J’ai assisté à un séminaire de Demateus sur la dématérialisation et l’archivage électronique la semaine dernière et, en discutant des différentes mesures de protection des renseignements confidentiels, il m’est venu à l’idée de rédiger un blogue sur l’importance de mettre en œuvre et d’appliquer une politique de sécurité au sein des entreprises. Bon nombre d’entre elles n’appliquent pas de politique de sécurité et ne connaissent pas non plus l’étendue des ressources informationnelles dont elles disposent. Compte tenu de l’évolution des technologies de l’information, il est non seulement prudent mais aussi stratégique que de se doter d’une politique ferme de sécurité de l’information.
Bien que le sujet soit vaste et que les avantages puissent être nombreux, nous nous limiterons à 4 points qui nous apparaissent essentiels :
1) Identifier et gérer les risques de sécurité
Sans politique de sécurité effective et mise à jour régulièrement, une entreprise court plusieurs risques, tels que la destruction de documents qui doivent être conservés ou l’altération involontaire de données. Une des fonctions d’une politique de sécurité est donc d’anticiper les risques de sécurité et de prévoir les mesures pour les réduire, sinon les éliminer. Certes, les risques varieront d’une PME à une grande organisation. Mais il est indéniable qu’une bonne gestion des risques permettra de limiter les menaces et ainsi, de prévenir les impacts, qu’ils soient d’ordre juridique ou économique.

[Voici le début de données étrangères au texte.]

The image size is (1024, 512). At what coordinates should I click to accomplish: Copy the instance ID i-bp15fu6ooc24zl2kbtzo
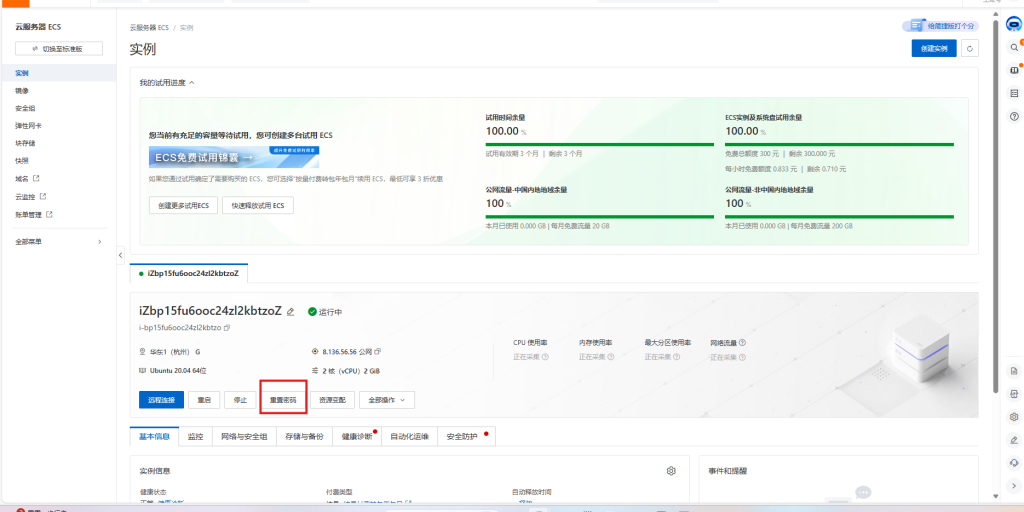pos(228,328)
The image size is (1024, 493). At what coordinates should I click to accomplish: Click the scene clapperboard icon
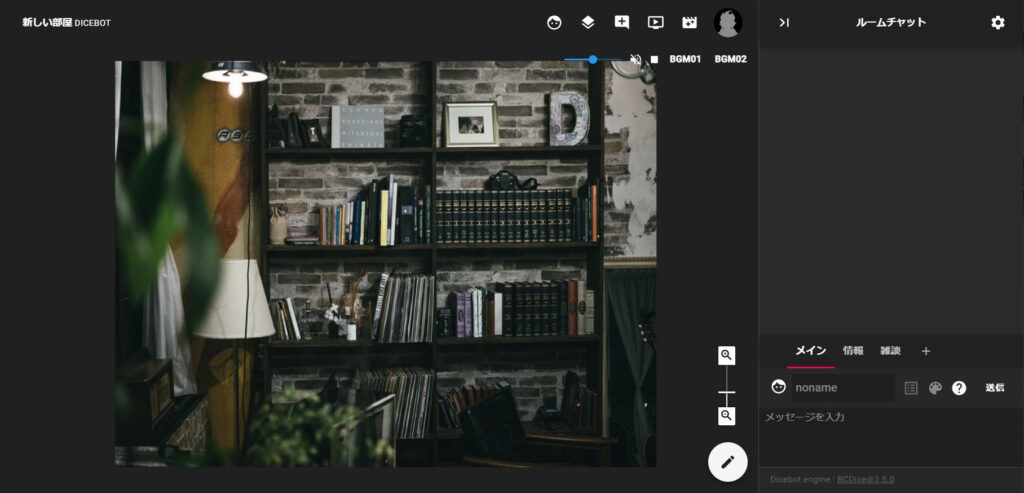pos(689,22)
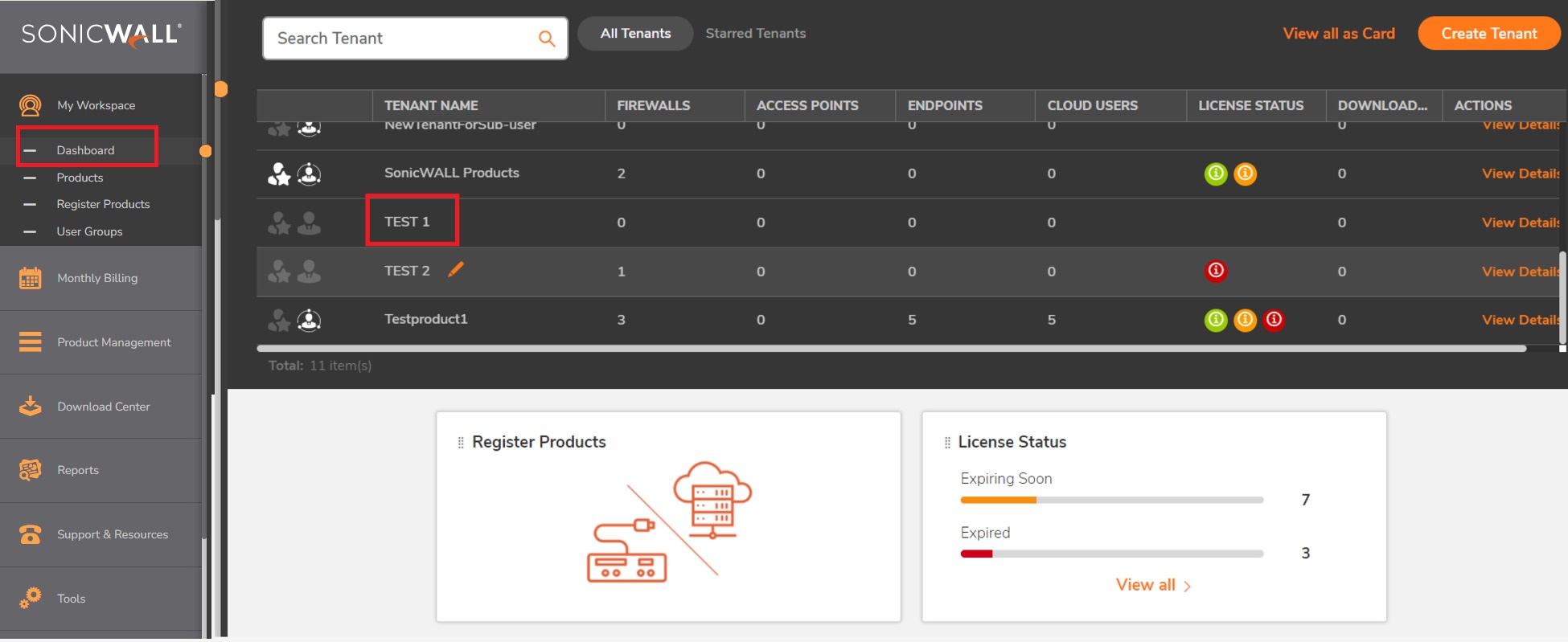Image resolution: width=1568 pixels, height=642 pixels.
Task: Toggle the star on Testproduct1 row
Action: point(279,321)
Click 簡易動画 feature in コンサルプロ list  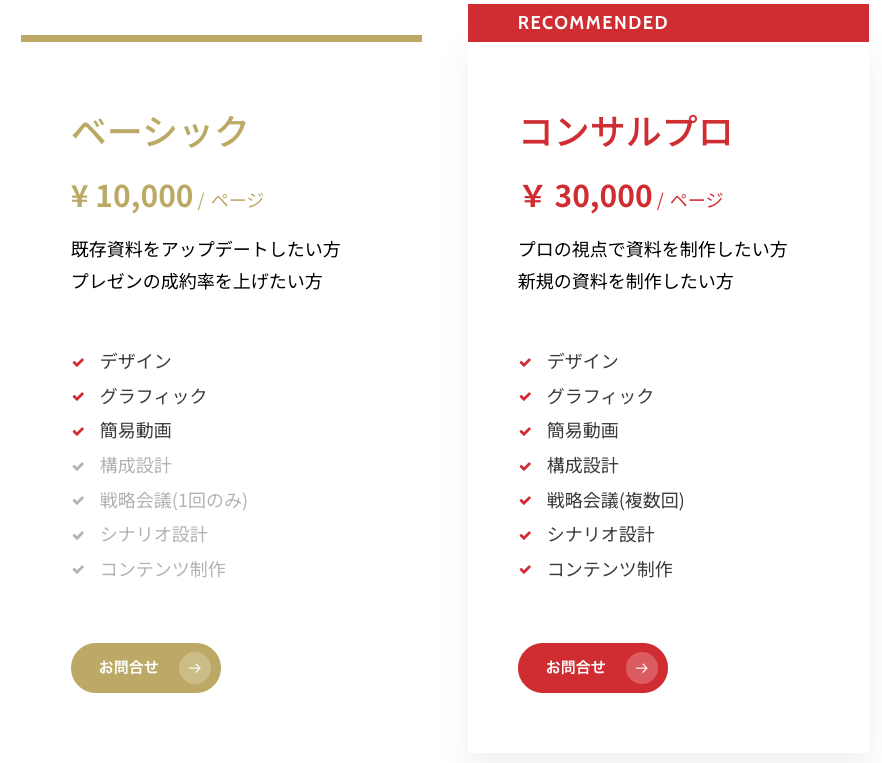pos(582,431)
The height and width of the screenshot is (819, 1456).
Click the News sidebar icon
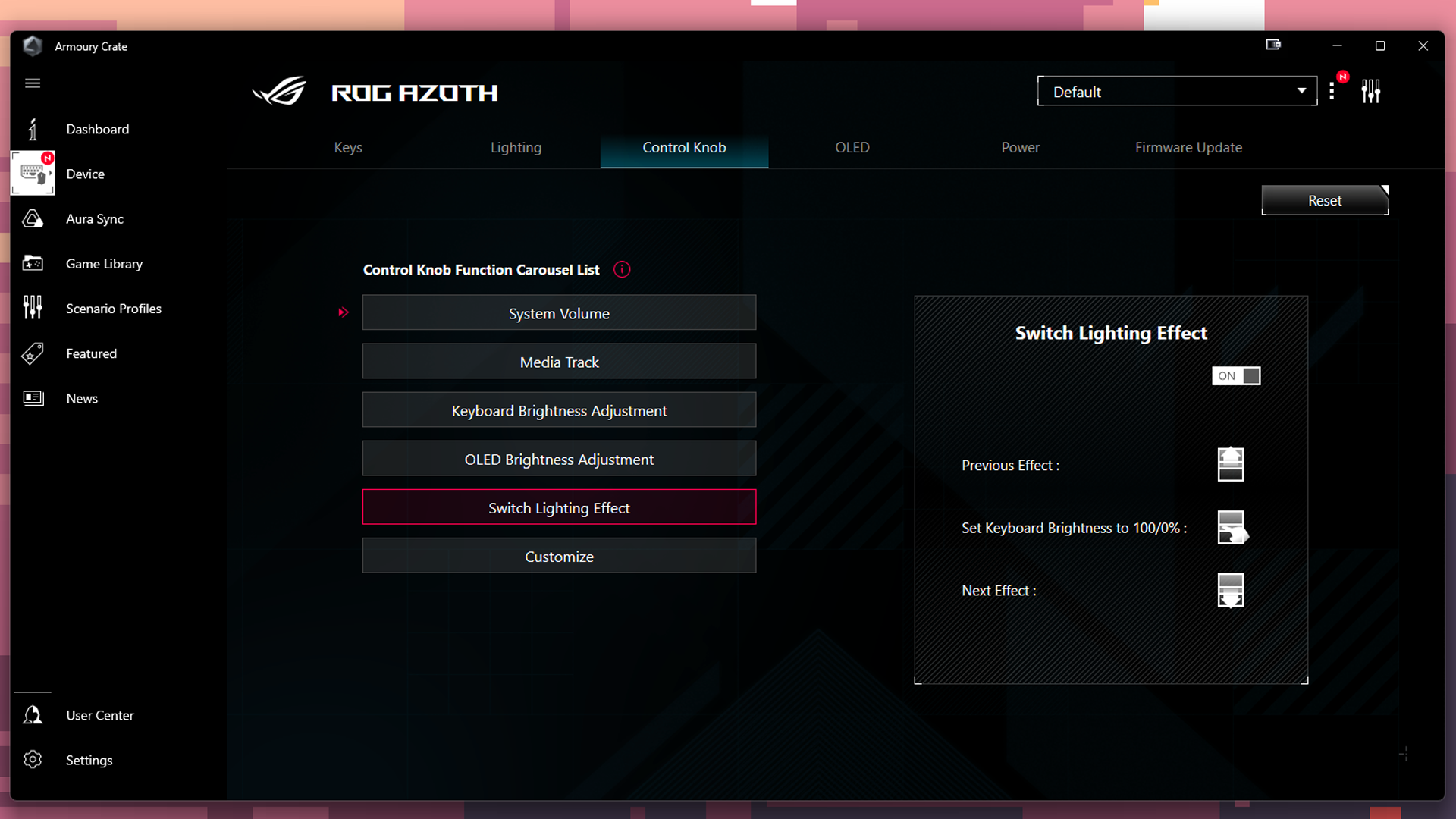pyautogui.click(x=33, y=397)
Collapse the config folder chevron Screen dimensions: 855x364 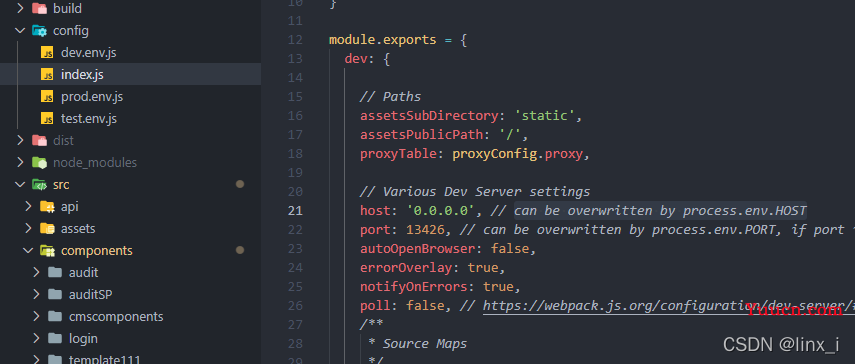click(20, 31)
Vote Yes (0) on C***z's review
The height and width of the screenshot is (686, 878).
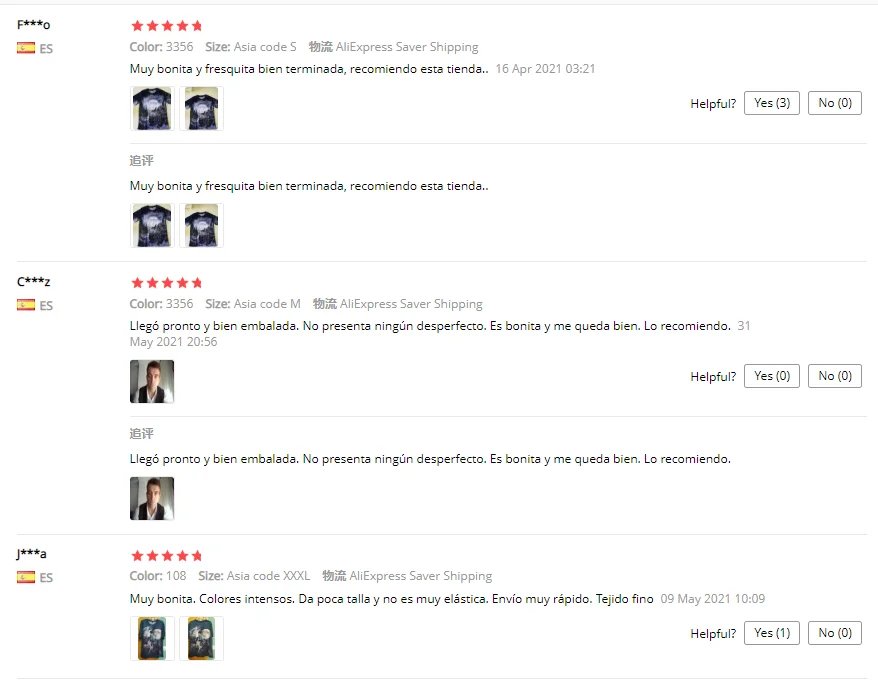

Pour bien évaluer les risques d’un système, il convient non seulement d’en évaluer les vulnérabilités techniques, mais de faire un exercice préalable de classification et de quantification de l’information. Ceci a pour but d’identifier et de catégoriser tous les renseignements personnels et confidentiels qu’une organisation détient, pour ensuite déterminer les mesures de sécurité qu’il convient de mettre en place pour chaque type de renseignement. Bien que la loi ne prescrit pas la nature exacte des mesures de sécurité requises pour protéger l’information, elle prévoit que « toute personne qui exploite une entreprise doit prendre les mesures de sécurité propres à assurer la protection des renseignements personnels collectés, utilisés, communiqués, conservés ou détruits et qui sont raisonnables compte tenu, notamment, de leur sensibilité, de la finalité de leur utilisation, de leur quantité, de leur répartition et de leur support »[1].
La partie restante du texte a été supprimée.